§ **Record extracts**:

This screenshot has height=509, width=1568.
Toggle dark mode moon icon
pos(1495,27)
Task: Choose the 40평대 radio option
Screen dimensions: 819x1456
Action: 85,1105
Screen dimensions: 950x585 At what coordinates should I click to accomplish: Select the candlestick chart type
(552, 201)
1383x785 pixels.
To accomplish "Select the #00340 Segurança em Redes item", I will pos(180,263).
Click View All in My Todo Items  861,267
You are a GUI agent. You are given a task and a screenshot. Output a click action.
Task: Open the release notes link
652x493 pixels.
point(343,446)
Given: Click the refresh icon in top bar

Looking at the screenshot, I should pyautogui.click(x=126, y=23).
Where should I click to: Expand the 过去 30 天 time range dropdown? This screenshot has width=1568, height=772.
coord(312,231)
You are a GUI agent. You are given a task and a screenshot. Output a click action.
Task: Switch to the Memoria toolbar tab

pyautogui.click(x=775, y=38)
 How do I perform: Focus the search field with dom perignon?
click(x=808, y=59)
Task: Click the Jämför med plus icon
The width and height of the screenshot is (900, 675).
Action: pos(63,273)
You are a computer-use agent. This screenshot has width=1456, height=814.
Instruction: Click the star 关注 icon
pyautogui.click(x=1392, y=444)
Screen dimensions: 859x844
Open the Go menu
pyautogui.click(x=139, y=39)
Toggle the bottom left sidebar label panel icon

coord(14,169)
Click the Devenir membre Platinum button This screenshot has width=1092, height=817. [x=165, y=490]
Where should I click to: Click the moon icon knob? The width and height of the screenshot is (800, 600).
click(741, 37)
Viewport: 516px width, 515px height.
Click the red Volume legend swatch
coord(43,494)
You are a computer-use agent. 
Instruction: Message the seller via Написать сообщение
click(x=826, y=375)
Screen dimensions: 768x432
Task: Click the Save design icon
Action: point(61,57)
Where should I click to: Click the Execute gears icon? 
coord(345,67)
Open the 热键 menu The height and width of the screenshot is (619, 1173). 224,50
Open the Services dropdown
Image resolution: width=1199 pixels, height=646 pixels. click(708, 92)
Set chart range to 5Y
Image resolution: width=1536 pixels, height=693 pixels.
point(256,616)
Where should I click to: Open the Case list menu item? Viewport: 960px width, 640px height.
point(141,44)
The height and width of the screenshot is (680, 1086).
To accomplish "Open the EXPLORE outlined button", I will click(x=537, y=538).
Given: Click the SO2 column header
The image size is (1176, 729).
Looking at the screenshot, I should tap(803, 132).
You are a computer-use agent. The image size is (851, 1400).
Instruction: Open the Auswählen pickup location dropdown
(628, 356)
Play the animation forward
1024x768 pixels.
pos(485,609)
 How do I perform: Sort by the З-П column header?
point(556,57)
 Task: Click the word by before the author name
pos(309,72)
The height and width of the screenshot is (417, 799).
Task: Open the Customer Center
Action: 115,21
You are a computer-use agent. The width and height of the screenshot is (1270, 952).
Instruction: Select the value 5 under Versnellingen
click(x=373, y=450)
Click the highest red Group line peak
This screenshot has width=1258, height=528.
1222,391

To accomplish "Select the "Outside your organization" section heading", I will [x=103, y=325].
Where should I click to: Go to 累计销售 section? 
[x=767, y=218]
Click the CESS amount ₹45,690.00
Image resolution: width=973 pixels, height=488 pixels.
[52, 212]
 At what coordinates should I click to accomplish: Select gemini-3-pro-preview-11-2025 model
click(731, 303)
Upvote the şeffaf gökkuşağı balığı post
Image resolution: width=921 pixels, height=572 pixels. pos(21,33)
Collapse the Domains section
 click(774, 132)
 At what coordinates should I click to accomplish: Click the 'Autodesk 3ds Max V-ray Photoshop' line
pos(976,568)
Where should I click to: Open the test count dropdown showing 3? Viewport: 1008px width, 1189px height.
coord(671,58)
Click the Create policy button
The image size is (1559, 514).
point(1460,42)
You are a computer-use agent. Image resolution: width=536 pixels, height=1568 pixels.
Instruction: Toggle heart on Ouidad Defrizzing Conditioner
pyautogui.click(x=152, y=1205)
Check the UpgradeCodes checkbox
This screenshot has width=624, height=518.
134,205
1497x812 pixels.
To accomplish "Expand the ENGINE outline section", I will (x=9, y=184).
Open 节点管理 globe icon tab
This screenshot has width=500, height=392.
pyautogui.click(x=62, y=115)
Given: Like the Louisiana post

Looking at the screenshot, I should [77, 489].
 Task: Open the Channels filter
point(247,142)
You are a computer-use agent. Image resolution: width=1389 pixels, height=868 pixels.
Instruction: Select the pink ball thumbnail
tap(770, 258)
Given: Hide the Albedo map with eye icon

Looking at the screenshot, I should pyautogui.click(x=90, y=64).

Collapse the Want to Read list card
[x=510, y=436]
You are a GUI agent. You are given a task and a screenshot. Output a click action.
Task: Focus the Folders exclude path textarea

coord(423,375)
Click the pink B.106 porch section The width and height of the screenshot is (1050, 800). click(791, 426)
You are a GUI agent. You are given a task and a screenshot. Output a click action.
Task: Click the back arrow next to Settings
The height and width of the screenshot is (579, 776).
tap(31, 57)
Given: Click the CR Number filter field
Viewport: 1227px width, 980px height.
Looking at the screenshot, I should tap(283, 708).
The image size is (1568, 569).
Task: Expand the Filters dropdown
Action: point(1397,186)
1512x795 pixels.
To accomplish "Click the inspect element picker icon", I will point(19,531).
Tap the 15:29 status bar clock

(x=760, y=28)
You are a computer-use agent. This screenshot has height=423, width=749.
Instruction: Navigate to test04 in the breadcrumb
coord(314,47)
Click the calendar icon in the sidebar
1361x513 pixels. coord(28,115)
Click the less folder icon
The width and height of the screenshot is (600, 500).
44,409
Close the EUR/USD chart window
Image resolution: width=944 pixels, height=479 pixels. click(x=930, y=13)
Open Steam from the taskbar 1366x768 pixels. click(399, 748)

§ **What the task asks**:
Rewrite all of the entries above, replacing each occurrence of "computer-use agent" with "desktop automation agent" and leaving everything else unchanged.

§ **The reply**:
This screenshot has height=509, width=1568.
Toggle dark mode moon icon
pos(1495,27)
Task: Choose the 40평대 radio option
Screen dimensions: 819x1456
Action: 85,1105
Screen dimensions: 950x585 At what coordinates should I click to accomplish: Select the candlestick chart type
(552, 201)
1383x785 pixels.
To accomplish "Select the #00340 Segurança em Redes item", I will pos(180,263).
Click View All in My Todo Items  861,267
You are a GUI agent. You are given a task and a screenshot. Output a click action.
Task: Open the release notes link
652x493 pixels.
point(343,446)
Given: Click the refresh icon in top bar

Looking at the screenshot, I should pyautogui.click(x=126, y=23).
Where should I click to: Expand the 过去 30 天 time range dropdown? This screenshot has width=1568, height=772.
coord(312,231)
You are a GUI agent. You are given a task and a screenshot. Output a click action.
Task: Switch to the Memoria toolbar tab

pyautogui.click(x=775, y=38)
 How do I perform: Focus the search field with dom perignon?
click(x=808, y=59)
Task: Click the Jämför med plus icon
The width and height of the screenshot is (900, 675).
Action: pos(63,273)
You are a desktop automation agent. This screenshot has width=1456, height=814.
Instruction: Click the star 关注 icon
pyautogui.click(x=1392, y=444)
Screen dimensions: 859x844
Open the Go menu
pyautogui.click(x=139, y=39)
Toggle the bottom left sidebar label panel icon

coord(14,169)
Click the Devenir membre Platinum button This screenshot has width=1092, height=817. [x=165, y=490]
Where should I click to: Click the moon icon knob? The width and height of the screenshot is (800, 600).
click(741, 37)
Viewport: 516px width, 515px height.
Click the red Volume legend swatch
coord(43,494)
You are a desktop automation agent. 
Instruction: Message the seller via Написать сообщение
click(x=826, y=375)
Screen dimensions: 768x432
Task: Click the Save design icon
Action: point(61,57)
Where should I click to: Click the Execute gears icon? 
coord(345,67)
Open the 热键 menu The height and width of the screenshot is (619, 1173). 224,50
Open the Services dropdown
Image resolution: width=1199 pixels, height=646 pixels. click(708, 92)
Set chart range to 5Y
Image resolution: width=1536 pixels, height=693 pixels.
point(256,616)
Where should I click to: Open the Case list menu item? Viewport: 960px width, 640px height.
point(141,44)
The height and width of the screenshot is (680, 1086).
To accomplish "Open the EXPLORE outlined button", I will click(x=537, y=538).
Given: Click the SO2 column header
The image size is (1176, 729).
Looking at the screenshot, I should tap(803, 132).
You are a desktop automation agent. The image size is (851, 1400).
Instruction: Open the Auswählen pickup location dropdown
(628, 356)
Play the animation forward
1024x768 pixels.
pos(485,609)
 How do I perform: Sort by the З-П column header?
point(556,57)
 Task: Click the word by before the author name
pos(309,72)
The height and width of the screenshot is (417, 799).
Task: Open the Customer Center
Action: 115,21
You are a desktop automation agent. The width and height of the screenshot is (1270, 952).
Instruction: Select the value 5 under Versnellingen
click(x=373, y=450)
Click the highest red Group line peak
This screenshot has width=1258, height=528.
1222,391

To accomplish "Select the "Outside your organization" section heading", I will [x=103, y=325].
Where should I click to: Go to 累计销售 section? 
[x=767, y=218]
Click the CESS amount ₹45,690.00
Image resolution: width=973 pixels, height=488 pixels.
[52, 212]
 At what coordinates should I click to accomplish: Select gemini-3-pro-preview-11-2025 model
click(731, 303)
Upvote the şeffaf gökkuşağı balığı post
Image resolution: width=921 pixels, height=572 pixels. pos(21,33)
Collapse the Domains section
 click(774, 132)
 At what coordinates should I click to accomplish: Click the 'Autodesk 3ds Max V-ray Photoshop' line
pos(976,568)
Where should I click to: Open the test count dropdown showing 3? Viewport: 1008px width, 1189px height.
coord(671,58)
Click the Create policy button
The image size is (1559, 514).
point(1460,42)
You are a desktop automation agent. Image resolution: width=536 pixels, height=1568 pixels.
Instruction: Toggle heart on Ouidad Defrizzing Conditioner
pyautogui.click(x=152, y=1205)
Check the UpgradeCodes checkbox
This screenshot has width=624, height=518.
134,205
1497x812 pixels.
To accomplish "Expand the ENGINE outline section", I will (x=9, y=184).
Open 节点管理 globe icon tab
This screenshot has width=500, height=392.
pyautogui.click(x=62, y=115)
Given: Like the Louisiana post

Looking at the screenshot, I should [77, 489].
 Task: Open the Channels filter
point(247,142)
You are a desktop automation agent. Image resolution: width=1389 pixels, height=868 pixels.
Instruction: Select the pink ball thumbnail
tap(770, 258)
Given: Hide the Albedo map with eye icon

Looking at the screenshot, I should pyautogui.click(x=90, y=64).

Collapse the Want to Read list card
[x=510, y=436]
You are a GUI agent. You are given a task and a screenshot. Output a click action.
Task: Focus the Folders exclude path textarea

coord(423,375)
Click the pink B.106 porch section The width and height of the screenshot is (1050, 800). click(791, 426)
You are a GUI agent. You are given a task and a screenshot. Output a click action.
Task: Click the back arrow next to Settings
The height and width of the screenshot is (579, 776).
tap(31, 57)
Given: Click the CR Number filter field
Viewport: 1227px width, 980px height.
Looking at the screenshot, I should tap(283, 708).
The image size is (1568, 569).
Task: Expand the Filters dropdown
Action: point(1397,186)
1512x795 pixels.
To accomplish "Click the inspect element picker icon", I will point(19,531).
Tap the 15:29 status bar clock

(x=760, y=28)
You are a desktop automation agent. This screenshot has height=423, width=749.
Instruction: Navigate to test04 in the breadcrumb
coord(314,47)
Click the calendar icon in the sidebar
1361x513 pixels. coord(28,115)
Click the less folder icon
The width and height of the screenshot is (600, 500).
44,409
Close the EUR/USD chart window
Image resolution: width=944 pixels, height=479 pixels. click(x=930, y=13)
Open Steam from the taskbar 1366x768 pixels. click(399, 748)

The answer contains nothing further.